Hay personas que no tienen corazón, que han de robárselo a otros para seguir viviendo. Esta es una historia sin piedad. Mi historia. La historia de una chica inocente y muy inconsciente que, buscando el amor, se perdió en un oscuro bosque plagado de ladrones; muchos trataron de dañarme, pero fue el peor de todos, Albertruño, el que se llevó el trofeo y me dejó malherida, tirada en el suelo.
Aventurarse a buscar el amor, ya no es un juego de niños, es una compleja partida de ajedrez donde puedes perder mucho, incluso, a ti mismo. Nadie debería jugar, ni siquiera asomarse al tablero, sin entender bien las reglas primero.

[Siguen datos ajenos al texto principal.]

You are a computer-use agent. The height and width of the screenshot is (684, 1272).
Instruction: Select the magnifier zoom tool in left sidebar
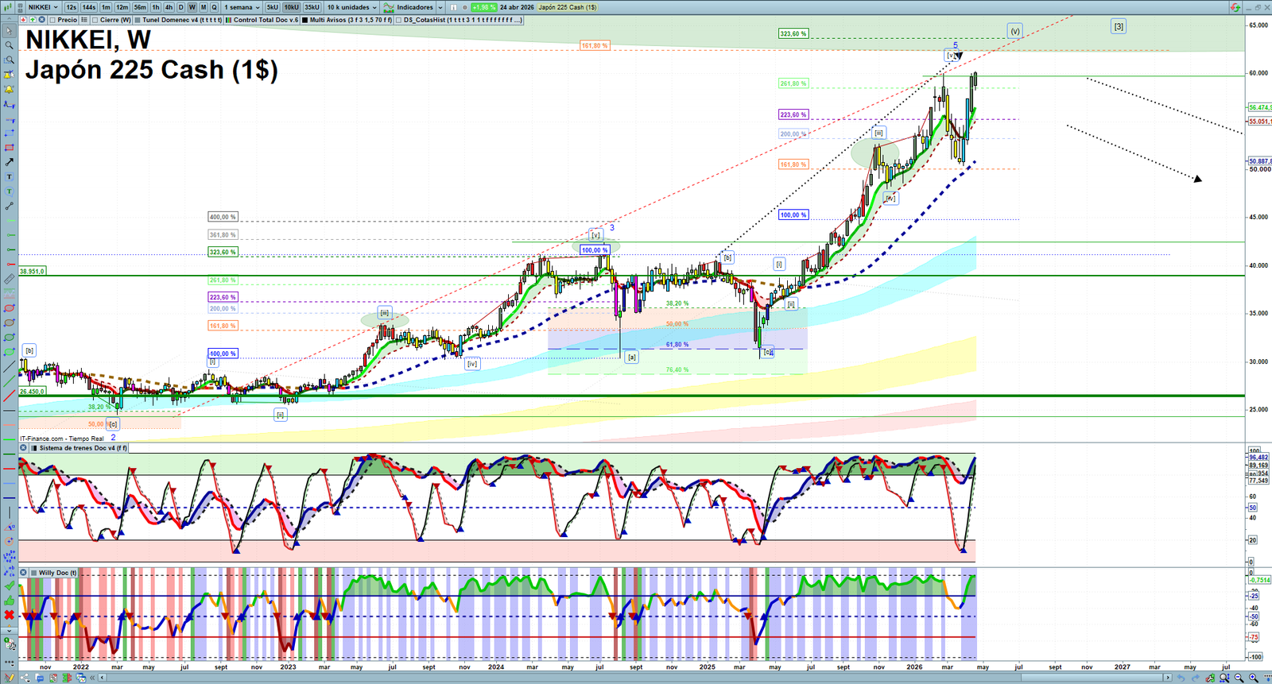(10, 45)
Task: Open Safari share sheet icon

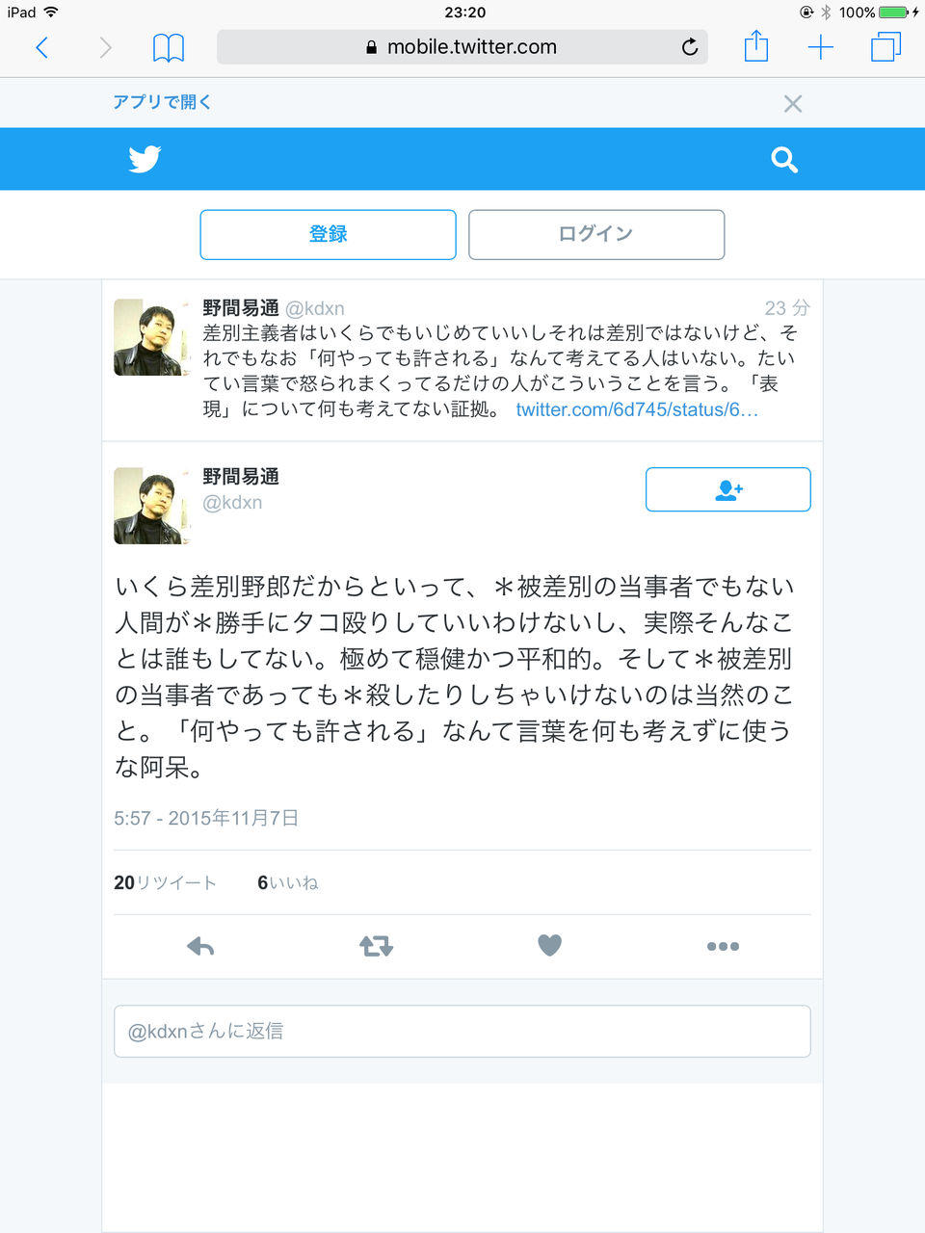Action: pyautogui.click(x=756, y=46)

Las aplicaciones de citas han creado un universo paralelo donde, aparentemente, lo que cada uno busca, desde un rollo hasta una relación estable, puede encontrarse fácilmente deslizando el dedo por la pantalla de un móvil. La realidad es muy distinta, adentrarse en el mercado de la carne puede ser una experiencia muy dolorosa, a la par que frustrante y del todo infructuosa. Demasiados maestros de ese particular ajedrez campan a sus anchas por dichas aplicaciones, robando corazones como los ladrones que realmente son.
Yo no lo sabía, nadie me previno, y tuve que aprender a jugar con mi propia sangre. Con la sangre de la puñalada letal que Albertruño me asestó en el pecho. Una sangre turbia, con olor a fracaso, que atrajo, después, a muchos otros carroñeros que acudieron hambrientos a darse un buen festín con mis restos. Pero yo no estaba muerta. Yo también tenía garras y colmillos, el dolor me había transformado en una peligrosa loba, sin pretenderlo. Y, de pronto, era yo quien devoraba sin piedad la sucia carne que se me ponía por delante, destrozando cada hueso con mis fauces.
Fui una ingenua durante mucho tiempo y lo pagué caro, pero ahora sé que los hombres malos existen y que, de hecho, abundan en la decadente sociedad del «yoísmo» en la que estamos inmersos.
A todos ellos les digo y, en especial, a uno: ¡Que te den… poemas!